= Peter Jackson (conservationist) =

British tiger conservationist

Peter Jackson (27 January 1926 – 8 December 2016) was a British journalist, photographer and author, who took an interest in the conservation of tigers. In 1983 he became the Chair of the Cat Specialist Group, a position he held for 17 years.

Jackson worked with Reuters and was the chief correspondent for the India bureau from 1954 to 1960 and from 1962 to 1970. His interest in tigers arose during his 18 years in India as a news correspondent, which led to him working with WWF International's Operation Tiger, India's Project Tiger and conservation programs in Nepal, Thailand and Indonesia.

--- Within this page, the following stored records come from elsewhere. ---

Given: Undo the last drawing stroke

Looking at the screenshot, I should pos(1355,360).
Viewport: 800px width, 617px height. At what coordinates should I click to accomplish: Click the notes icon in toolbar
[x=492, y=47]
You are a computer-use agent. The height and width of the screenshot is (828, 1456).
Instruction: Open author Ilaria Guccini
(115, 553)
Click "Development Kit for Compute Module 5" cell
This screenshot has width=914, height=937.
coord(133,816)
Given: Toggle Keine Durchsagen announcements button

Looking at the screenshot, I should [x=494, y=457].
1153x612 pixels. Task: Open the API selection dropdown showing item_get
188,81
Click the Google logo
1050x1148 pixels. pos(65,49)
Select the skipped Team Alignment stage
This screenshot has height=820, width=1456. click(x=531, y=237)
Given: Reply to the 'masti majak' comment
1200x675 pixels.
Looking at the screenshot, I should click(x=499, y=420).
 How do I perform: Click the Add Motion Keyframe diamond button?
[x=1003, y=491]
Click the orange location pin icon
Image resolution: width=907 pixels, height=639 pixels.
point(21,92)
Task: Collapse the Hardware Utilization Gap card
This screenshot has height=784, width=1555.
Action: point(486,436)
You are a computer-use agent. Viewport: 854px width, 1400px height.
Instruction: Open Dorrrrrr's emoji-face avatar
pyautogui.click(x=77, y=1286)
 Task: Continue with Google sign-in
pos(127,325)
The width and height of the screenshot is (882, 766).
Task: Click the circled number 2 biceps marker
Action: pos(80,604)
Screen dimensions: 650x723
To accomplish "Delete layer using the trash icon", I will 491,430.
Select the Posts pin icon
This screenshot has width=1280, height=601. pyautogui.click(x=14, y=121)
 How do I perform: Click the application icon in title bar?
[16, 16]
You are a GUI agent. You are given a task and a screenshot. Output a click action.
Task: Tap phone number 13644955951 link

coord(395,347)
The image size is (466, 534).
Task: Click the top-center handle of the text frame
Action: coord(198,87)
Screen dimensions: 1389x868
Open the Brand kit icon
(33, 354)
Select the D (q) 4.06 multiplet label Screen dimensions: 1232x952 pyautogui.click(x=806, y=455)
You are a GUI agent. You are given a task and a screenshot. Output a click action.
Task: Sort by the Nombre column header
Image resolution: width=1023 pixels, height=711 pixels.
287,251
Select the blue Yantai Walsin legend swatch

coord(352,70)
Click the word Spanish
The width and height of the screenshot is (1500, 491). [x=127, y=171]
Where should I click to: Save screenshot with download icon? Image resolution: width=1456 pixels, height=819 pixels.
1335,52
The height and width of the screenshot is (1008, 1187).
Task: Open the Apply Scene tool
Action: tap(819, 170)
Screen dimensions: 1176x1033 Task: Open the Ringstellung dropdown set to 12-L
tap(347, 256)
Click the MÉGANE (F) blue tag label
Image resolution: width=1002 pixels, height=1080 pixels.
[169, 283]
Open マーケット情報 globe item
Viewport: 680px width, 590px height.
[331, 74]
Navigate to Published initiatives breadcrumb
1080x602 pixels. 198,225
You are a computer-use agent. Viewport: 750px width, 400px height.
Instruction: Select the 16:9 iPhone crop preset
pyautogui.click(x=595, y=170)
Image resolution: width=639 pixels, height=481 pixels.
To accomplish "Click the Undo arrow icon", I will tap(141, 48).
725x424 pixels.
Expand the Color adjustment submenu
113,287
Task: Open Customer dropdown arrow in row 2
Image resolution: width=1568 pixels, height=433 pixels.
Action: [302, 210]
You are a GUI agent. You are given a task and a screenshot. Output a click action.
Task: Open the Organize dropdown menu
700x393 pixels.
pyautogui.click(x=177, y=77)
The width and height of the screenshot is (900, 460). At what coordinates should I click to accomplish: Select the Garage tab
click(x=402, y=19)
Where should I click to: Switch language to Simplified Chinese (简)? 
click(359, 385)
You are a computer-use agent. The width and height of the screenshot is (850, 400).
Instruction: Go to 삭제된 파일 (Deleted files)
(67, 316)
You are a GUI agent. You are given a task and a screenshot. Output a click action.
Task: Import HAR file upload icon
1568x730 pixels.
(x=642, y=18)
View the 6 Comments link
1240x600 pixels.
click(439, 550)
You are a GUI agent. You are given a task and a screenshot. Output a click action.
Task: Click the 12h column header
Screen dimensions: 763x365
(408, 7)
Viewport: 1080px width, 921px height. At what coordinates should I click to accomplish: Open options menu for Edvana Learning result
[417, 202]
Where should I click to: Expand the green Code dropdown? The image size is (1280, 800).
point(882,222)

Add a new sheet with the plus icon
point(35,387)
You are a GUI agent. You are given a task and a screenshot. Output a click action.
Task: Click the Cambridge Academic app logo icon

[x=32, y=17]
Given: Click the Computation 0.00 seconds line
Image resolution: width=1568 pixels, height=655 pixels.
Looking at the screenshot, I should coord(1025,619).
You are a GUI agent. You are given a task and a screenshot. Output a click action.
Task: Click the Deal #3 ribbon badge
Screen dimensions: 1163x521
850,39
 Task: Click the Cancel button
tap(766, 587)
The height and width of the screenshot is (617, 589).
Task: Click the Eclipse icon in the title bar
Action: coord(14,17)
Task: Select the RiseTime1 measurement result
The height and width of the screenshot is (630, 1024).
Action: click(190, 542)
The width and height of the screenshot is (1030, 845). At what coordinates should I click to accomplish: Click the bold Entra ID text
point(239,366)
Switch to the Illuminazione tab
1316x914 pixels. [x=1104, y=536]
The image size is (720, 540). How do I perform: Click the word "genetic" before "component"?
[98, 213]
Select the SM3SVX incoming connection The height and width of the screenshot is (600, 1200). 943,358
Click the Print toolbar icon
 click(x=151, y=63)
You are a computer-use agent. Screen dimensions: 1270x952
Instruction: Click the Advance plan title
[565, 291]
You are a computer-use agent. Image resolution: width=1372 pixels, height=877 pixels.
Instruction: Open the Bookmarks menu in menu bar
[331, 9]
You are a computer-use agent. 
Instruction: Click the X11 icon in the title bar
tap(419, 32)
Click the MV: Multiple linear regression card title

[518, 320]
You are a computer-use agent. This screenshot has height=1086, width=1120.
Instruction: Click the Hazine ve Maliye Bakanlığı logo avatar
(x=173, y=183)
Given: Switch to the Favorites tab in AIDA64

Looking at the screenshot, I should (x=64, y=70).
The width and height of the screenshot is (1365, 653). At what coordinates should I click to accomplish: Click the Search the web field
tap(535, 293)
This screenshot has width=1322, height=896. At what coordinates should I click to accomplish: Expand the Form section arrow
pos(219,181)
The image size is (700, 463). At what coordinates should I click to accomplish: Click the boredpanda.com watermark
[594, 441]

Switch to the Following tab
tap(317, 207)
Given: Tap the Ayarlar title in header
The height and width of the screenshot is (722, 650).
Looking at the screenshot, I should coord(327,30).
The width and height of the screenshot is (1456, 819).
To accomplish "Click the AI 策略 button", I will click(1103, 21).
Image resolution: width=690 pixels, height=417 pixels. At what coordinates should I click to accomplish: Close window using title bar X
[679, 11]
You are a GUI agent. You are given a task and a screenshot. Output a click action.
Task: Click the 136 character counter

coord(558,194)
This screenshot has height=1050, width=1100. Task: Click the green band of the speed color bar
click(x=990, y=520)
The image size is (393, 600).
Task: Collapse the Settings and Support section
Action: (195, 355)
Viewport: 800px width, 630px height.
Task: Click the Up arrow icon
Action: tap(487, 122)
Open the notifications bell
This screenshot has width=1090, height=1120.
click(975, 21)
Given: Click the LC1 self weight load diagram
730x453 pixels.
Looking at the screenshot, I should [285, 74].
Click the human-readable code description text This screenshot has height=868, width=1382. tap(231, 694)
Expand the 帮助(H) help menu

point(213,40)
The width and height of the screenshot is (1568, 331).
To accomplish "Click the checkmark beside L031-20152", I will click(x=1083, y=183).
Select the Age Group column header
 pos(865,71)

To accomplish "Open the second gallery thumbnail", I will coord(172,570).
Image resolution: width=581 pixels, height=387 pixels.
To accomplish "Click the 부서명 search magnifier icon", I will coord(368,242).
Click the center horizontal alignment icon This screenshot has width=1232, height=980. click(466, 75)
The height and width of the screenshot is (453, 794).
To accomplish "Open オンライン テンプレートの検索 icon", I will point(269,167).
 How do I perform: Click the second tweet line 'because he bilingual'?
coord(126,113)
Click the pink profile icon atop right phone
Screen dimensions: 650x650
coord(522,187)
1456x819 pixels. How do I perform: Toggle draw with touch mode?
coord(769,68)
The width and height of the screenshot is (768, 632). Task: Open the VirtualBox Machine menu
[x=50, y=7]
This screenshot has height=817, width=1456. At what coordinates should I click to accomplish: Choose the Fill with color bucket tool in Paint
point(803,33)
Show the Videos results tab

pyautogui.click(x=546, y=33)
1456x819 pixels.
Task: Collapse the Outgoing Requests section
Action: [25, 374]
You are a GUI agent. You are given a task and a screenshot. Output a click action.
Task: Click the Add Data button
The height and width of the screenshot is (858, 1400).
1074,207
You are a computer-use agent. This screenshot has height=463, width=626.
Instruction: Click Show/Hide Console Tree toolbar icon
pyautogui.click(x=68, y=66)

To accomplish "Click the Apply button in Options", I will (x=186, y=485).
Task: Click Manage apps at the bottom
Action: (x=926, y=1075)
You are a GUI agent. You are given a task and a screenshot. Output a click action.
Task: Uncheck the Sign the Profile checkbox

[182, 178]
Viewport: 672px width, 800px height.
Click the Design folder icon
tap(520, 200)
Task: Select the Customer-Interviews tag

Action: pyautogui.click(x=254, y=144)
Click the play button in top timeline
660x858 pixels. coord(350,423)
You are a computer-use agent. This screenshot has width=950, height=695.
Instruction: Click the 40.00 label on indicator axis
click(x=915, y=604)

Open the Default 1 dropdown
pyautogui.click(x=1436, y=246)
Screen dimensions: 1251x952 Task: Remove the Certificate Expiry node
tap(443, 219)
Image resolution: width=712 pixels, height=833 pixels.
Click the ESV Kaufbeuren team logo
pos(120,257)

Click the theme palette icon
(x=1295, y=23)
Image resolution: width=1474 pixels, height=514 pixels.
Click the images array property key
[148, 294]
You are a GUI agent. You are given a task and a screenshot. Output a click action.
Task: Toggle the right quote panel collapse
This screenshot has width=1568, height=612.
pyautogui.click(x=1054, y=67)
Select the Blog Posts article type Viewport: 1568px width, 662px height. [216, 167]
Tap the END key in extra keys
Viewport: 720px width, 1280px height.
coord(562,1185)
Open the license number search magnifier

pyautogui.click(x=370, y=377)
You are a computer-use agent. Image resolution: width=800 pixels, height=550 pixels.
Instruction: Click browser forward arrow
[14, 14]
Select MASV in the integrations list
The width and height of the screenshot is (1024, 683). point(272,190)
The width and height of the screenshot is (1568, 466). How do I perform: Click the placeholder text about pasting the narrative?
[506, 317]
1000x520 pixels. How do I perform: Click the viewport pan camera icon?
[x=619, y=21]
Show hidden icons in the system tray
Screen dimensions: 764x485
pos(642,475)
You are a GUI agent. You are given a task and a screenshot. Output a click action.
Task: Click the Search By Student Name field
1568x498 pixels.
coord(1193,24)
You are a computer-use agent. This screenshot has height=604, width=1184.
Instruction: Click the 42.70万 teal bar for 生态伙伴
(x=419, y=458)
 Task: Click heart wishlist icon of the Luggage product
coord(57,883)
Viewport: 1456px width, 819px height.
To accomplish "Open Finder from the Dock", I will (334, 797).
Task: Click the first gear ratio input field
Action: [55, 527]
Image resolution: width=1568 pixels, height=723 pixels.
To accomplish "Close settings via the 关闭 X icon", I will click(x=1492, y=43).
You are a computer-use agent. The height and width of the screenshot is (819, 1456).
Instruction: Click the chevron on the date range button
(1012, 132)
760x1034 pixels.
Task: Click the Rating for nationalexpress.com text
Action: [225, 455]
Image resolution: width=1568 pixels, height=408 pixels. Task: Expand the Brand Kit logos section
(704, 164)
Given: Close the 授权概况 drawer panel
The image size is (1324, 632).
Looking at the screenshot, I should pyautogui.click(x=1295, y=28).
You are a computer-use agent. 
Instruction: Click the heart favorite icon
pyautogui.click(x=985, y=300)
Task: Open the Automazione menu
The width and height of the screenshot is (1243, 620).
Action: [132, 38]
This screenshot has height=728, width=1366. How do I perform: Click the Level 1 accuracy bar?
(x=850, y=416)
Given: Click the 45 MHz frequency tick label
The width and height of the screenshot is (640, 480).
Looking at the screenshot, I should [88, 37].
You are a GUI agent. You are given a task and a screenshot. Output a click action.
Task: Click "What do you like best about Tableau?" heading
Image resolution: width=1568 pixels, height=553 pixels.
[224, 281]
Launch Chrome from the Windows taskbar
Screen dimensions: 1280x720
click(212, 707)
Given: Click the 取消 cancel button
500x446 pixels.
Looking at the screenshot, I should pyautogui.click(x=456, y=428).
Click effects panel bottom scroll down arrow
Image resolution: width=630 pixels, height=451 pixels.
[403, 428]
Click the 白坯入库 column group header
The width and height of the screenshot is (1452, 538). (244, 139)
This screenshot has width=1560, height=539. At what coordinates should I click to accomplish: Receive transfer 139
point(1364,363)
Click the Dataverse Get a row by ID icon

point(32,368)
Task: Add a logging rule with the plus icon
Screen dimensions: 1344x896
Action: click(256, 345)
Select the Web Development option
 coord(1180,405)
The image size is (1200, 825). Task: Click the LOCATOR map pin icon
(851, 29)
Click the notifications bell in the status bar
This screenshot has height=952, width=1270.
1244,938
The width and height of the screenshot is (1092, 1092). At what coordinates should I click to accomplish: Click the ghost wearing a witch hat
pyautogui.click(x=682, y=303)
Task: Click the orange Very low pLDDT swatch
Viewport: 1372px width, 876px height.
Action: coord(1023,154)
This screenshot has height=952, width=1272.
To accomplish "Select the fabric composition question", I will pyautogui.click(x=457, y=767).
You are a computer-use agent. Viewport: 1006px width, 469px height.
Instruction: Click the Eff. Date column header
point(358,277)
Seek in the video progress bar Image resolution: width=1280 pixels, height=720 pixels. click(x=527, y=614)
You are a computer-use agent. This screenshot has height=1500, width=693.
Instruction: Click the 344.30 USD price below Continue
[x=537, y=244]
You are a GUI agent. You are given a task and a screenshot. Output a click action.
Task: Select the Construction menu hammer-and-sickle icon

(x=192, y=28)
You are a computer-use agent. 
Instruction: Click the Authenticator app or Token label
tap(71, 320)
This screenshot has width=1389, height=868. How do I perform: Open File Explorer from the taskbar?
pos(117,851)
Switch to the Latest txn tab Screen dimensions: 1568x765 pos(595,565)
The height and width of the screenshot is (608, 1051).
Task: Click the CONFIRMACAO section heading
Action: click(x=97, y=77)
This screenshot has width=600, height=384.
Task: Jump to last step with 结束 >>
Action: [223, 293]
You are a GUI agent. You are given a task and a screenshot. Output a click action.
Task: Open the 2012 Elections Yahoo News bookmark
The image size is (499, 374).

Jackson initially worked independently to promote tiger conservation. He was Chairman of the International Union for Conservation of Nature (IUCN) Cat Specialist Group of the Species Survival Commission (SSC) between 1983 and 2000, and subsequently became chairman emeritus. Jackson was a world-renowned tiger conservationist who was involved in tiger research and conservation efforts from the late 1960s.

In 2005 a newly established subspecies of the tiger, Malayan tiger, was given the name Panthera tigris jacksoni in his honour.

Jackson co-authored and co-edited several publications on big cats and tigers, including Tiger! (Boxtree 1994) with Simon Barnes in association with Tigress Productions and Meridian Broadcasting, Wild Cats: Status Survey and Conservation Action Plan with Kristin Nowell (IUCN 1996) and Riding the Tiger: Tiger Conservation in Human Dominated Landscapes (Cambridge University Press 1999).

Jackson died on 8 December 2016 at the age of 90.